Sunday, October 19, 2014

Shit ain't happening any time soon

I have 3 quizzes tomorrow and I'm here doing absolutely nothing. Like what the fuck?! I have no motivation to do anything. I willed myself to read it, even once but here I am doing this random risiculous post out of nowhere instead of reading my notes. What kind of human being am I?

Friday, August 8, 2014

Ngayon ko lang na realize kung gaano ka lonely amg buhay ko. Yung mga dati mong kaibigan, meron ng mga bagong kaibigan. Yung mga dati mong kaibigan, magkakasama na ngayon at naging masaya together. Bigla tuloy ako napaisip kung ano nga ba yung meron sa amin noong dati? Rebound lang ba ako? Sabit lang ba? Pamalit lang kapag wala na talagang choice? Ano ba talaga kasi ako? Sabihin natin na hindi ako mahilig sa mga "tara, labas tayo!" Pero ni isa kasi sa mga kaibigan ko dati wala man lang nag-alok. Medyo nakakahurt. 

Ngayong second year, first sem. Mag-isa nanaman ako. May mga kakilala nga pero hindi naman kami close.

Ngayon na magsisimula ang buhay ko na pagiging loner.

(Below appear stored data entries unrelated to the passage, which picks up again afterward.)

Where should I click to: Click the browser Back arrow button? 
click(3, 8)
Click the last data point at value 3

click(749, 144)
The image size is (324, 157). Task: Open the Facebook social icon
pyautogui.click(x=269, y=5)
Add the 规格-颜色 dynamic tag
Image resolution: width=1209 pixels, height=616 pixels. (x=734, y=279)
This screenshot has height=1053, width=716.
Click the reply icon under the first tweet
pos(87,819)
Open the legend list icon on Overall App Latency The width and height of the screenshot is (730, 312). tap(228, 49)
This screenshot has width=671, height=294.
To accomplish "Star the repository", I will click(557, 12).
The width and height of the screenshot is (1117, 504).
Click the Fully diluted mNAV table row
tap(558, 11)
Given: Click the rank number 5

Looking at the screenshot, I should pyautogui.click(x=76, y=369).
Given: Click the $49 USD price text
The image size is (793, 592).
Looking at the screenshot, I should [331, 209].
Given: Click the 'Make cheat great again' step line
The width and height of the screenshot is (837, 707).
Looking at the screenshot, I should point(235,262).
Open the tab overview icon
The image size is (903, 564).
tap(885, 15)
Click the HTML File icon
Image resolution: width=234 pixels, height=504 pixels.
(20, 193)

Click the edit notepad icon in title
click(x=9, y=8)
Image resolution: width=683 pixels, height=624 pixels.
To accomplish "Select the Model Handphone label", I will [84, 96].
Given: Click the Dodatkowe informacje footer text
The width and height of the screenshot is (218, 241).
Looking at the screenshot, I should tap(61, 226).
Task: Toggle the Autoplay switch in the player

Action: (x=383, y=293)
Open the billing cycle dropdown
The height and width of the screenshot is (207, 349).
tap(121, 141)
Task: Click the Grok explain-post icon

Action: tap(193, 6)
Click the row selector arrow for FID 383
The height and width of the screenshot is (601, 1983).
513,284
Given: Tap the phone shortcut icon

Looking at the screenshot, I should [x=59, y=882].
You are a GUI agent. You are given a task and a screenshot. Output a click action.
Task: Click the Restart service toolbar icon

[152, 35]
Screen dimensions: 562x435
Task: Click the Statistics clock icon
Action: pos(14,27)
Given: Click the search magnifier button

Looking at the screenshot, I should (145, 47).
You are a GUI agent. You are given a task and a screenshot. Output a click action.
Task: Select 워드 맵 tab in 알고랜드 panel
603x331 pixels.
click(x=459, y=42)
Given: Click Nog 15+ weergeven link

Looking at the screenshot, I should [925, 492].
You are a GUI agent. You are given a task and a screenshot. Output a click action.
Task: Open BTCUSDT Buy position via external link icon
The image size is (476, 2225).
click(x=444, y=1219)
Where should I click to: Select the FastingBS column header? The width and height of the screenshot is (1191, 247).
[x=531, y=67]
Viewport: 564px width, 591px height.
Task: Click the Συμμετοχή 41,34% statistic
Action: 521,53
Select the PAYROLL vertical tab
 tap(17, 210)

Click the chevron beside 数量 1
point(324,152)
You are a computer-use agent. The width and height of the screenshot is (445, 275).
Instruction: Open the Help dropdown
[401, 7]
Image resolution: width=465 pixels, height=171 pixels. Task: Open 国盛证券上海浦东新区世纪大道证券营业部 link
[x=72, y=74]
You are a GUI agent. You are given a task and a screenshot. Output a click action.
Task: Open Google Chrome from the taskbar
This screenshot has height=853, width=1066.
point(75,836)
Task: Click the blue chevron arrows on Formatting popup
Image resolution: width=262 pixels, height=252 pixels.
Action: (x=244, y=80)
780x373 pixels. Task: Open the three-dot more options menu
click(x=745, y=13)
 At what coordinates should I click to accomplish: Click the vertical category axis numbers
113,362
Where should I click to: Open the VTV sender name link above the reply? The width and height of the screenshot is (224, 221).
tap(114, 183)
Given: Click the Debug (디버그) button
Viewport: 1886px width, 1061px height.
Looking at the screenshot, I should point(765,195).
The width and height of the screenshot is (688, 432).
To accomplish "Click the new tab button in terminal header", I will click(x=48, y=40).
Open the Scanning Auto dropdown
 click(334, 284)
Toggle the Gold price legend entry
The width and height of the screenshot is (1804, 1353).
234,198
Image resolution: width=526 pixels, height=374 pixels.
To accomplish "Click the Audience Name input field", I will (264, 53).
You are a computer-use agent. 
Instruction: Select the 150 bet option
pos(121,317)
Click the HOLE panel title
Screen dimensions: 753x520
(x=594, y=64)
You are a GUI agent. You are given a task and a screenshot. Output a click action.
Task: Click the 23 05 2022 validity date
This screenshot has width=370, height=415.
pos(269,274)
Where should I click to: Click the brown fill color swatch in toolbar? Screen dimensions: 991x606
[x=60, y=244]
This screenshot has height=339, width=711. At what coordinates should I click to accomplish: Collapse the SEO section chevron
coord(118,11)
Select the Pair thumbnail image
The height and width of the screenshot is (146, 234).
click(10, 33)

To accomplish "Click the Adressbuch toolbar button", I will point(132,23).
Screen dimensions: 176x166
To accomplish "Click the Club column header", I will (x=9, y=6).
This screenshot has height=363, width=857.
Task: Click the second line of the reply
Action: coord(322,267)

Kailan kaya ako makakahanao ng kaibigan na tatagal?

Wednesday, July 23, 2014

Reminders

What needs to be done:
1. Love Stage!!
2. Kuroshitsuji:Book of Circus
3. Haikyuu!
4. Free! Iwatobi high school swim club
5. Free! Eternal summer
6. Utapri 1&2
7. Kuroko no Basuke 2
8. Cardfight!! Vanguard (116, for good measure)

What is done:

┐( ̄ー ̄)┌

Me the next few days:




Thursday, June 26, 2014

Way into deep

I'm way into deep a fandom, and I just started like a week. 

I'm discovering things I shouldn't be discovering, things I should be discovering like ten weeks into a fandom.

I'm a stupid fan.


Friday, May 2, 2014

GO AWAY "FRIENDS"!

Sometimes, things are just not really meant to be. No matter how much I try to make it work, it just not hits them. I know this is going to sound shallow as fuck but they always copy other people's homeworks. I've never seen them do math homeworks by themselves ever in my life. I have never. They always come to school early and all they do is copy other people's homework and they get high grades. While I try my hardest to solve it on my own and get the wrong answers. They didn't even try. They get high class standings because of their, i don't know, stupidity and laziness, while I slave myself off trying my best to even understand the lessons. It's also so fucking frustrating that they copy from ke at times and then they pass it on like they were the ones who did it. Can't we not?!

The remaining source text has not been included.